Records provided START

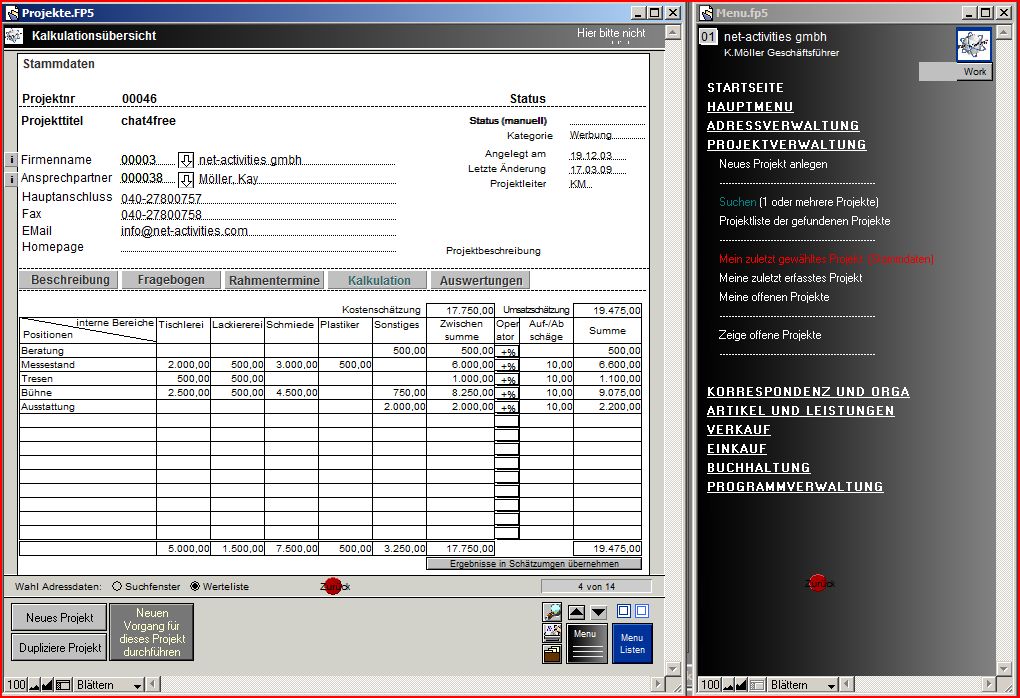Select the Suchfenster radio button
This screenshot has height=698, width=1020.
tap(117, 587)
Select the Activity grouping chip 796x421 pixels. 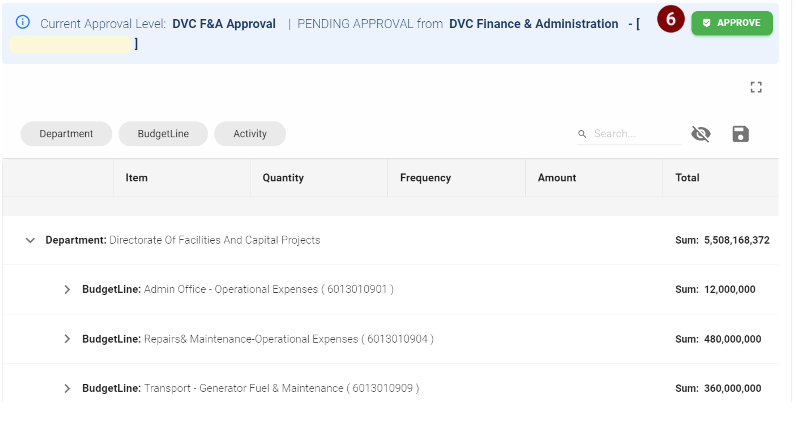(250, 134)
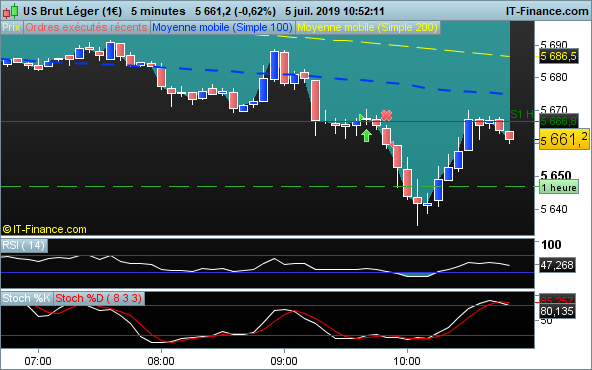Select the Prix legend label

click(11, 28)
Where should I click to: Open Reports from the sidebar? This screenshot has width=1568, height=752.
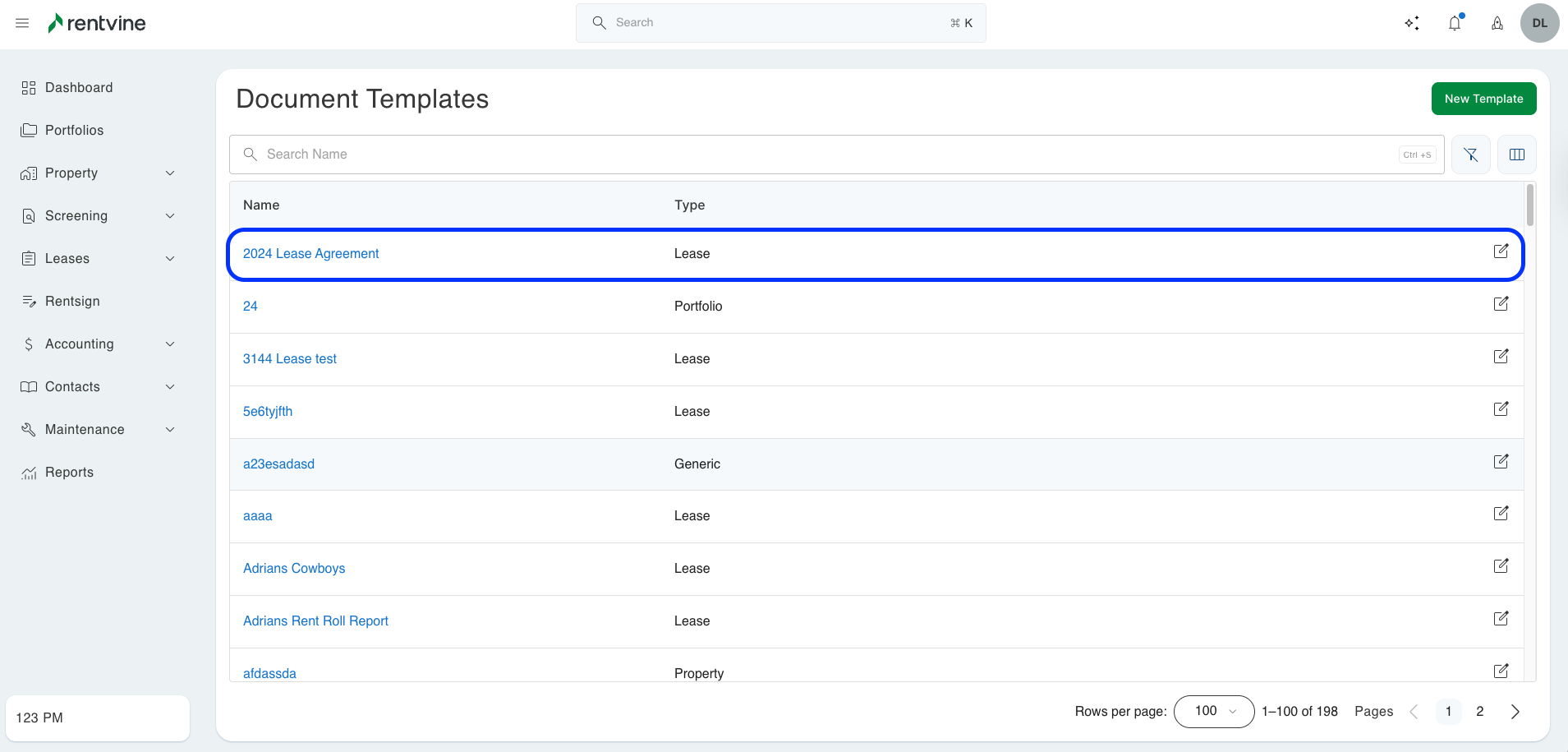[x=69, y=473]
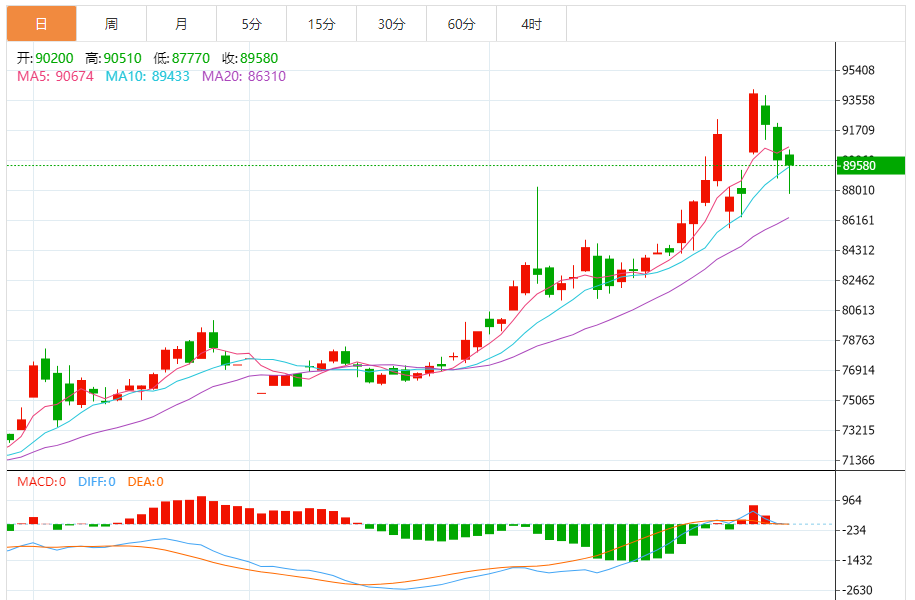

Records provided END

[To do] Leave every picture out and copy precisely the lines from the one containing "Where should I" through the last line of the data above, both ends included.

[Response below]
Where should I click to: Open Reports from the sidebar? This screenshot has width=1568, height=752.
[x=69, y=473]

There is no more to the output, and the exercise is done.